3人は手裏剣の投げ方を練習するために人気のないこの丘に来ていた。今は休憩中で休んでいたところ。木に寄りかかり、呆れながらも暖かい眼差しで見ている少年、イタチは静かに可愛い弟達の会話を聞くことにした。
『次のしょーぶにはぜったいかってやるーーー!』
「めいにはぜったいまけねぇぞーーー!」
『いったなさーちゃん!』
「さーちゃんゆうな!」
声が響くのを多分面白がっていたのだろうが、途中から言い合いになってきた。だが、ライバル意識があれば自分がただ教えるよりかは上達が早いと思ってかイタチは止めはしない。2人は休憩中なのにも関わらず走って練習の場所に戻り、定位置に着いた。そして同時に(木の幹に紙を貼り付けた簡易的な)的に向かって手裏剣を構える。
『3枚でしょーぶね』
「わかった」
男の子、サスケの合図をきっかけに女の子、鳴莎も的にイタチのアドバイスを思い出しながら手裏剣を3枚投げる。が、投げ終わると隣の的と自分の的を見比べて落ち込んだ。
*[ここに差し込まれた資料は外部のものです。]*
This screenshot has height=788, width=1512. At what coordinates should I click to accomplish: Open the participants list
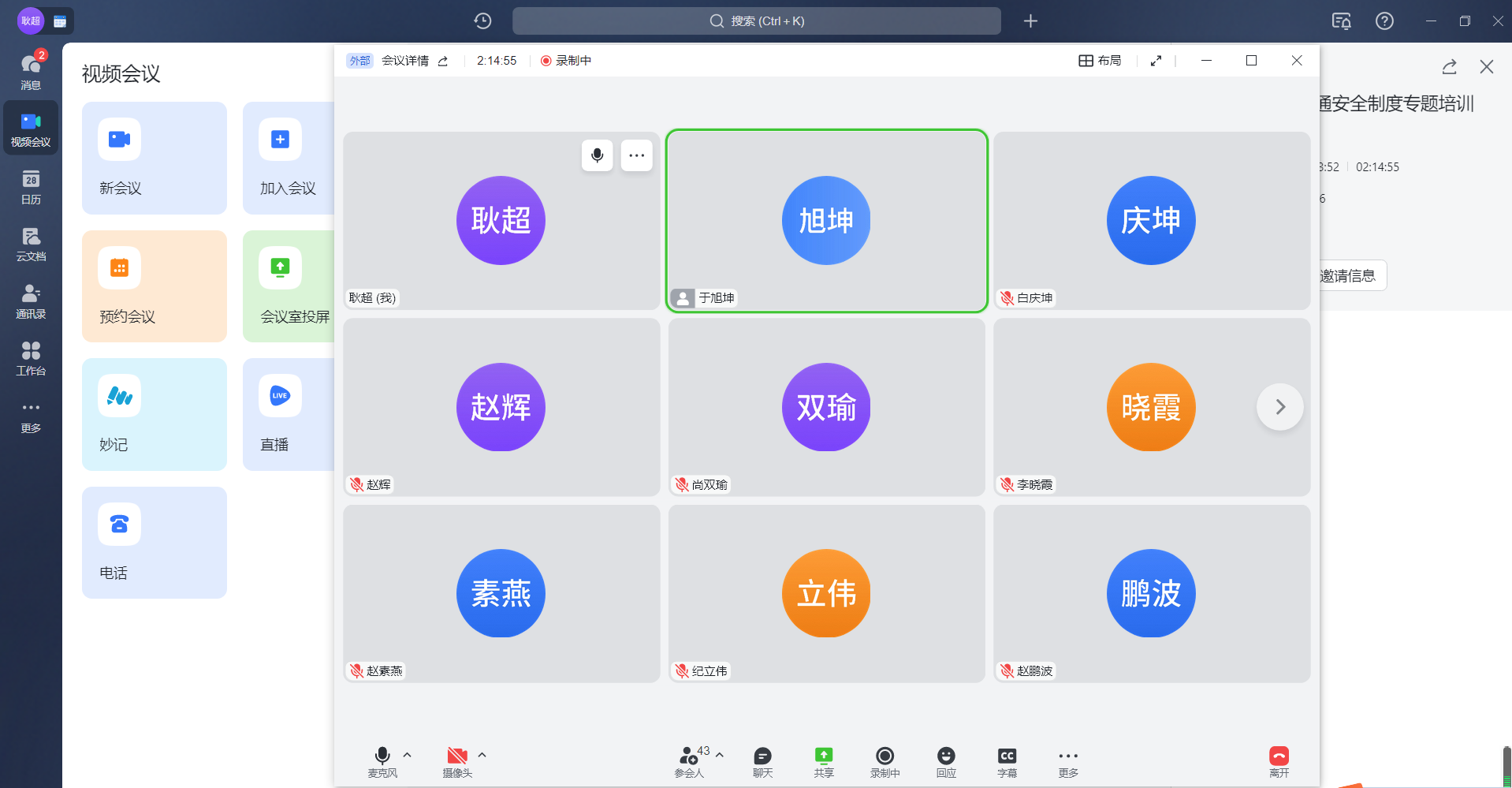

2人ともまだ中心には刺さらないが、サスケの的は自分より少し中心寄りに刺さっていたのだ。今日1日でかれこれ何回挑んで何回負けているのか。思うように中心にいかない。…サスケより2年は長く生きているのに。お姉さん、という立場からするとプライドが…。
「へへっ、またおれのかち!」
『もー!サスケ何かずるしてるんじゃないの?!』
「じつりょく、だよ」
『うわーむかつく!』
そろそろ本格的に喧嘩に発展しそうな2人のところに休憩を止めたイタチが割り入った。
「サスケ、鳴莎。手裏剣はそこまでにして次は体術だ。2人で来ていいぞ」
聞くや否や一瞬にして2人の目の色が変わった。
けして毎日イタチと一緒に修行をしているわけじゃない。イタチはすでに下忍でありいつも任務に出向いてるが、今日は偶々非番でこうして3人でいられるだけなのだ。そのため普段手合わせ出来ないイタチと出来るとなれば2人は喧嘩をしている場合ではない。
「ごめん、ちょっといいすぎた」
『だいじょーぶ。わたしもごめん』
「俺に少しでも触れられたらご褒美があるからな」
すぐに仲直りすると2人は手裏剣をしまって構える。言い切るのと同時に地面を蹴って左右にわかれ、イタチの両脇から攻めて行く。イタチも4歳と6歳相手に本気は出さないが、かわしながらアドバイスを入れたり軽く投げ飛ばしたりする。アドバイス通りに動けるようになってくるとわざと隙をみせ、サスケよりいち早く気づいた鳴莎がイタチに蹴りを入れて掠った程度に触れた。
『はあ…っ! やったあ!』
「うん!」
鳴莎とサスケはハイタッチをかわして、息を切らしながらも笑いあった。
きりのいいところで夢から覚めると自分の前に誰か立っている気配がした。
でもこの肌寒い感じはつい最近感じたことのある記憶が…。
あげたくはないんだけどあげなきゃいけない気がして恐る恐る顔をあげてみると、
「あぁ〜きぃ〜らぁ〜…」
顔を引きつらせて、どでかい怒りマークが見えるイルカさん。
これって昨日と同じパターンきたあああああ!!!
『…、……おおおはようゴザイマ、』
3限目の授業中にイルカ先生の怒声がアカデミー周辺に響きわたったとか。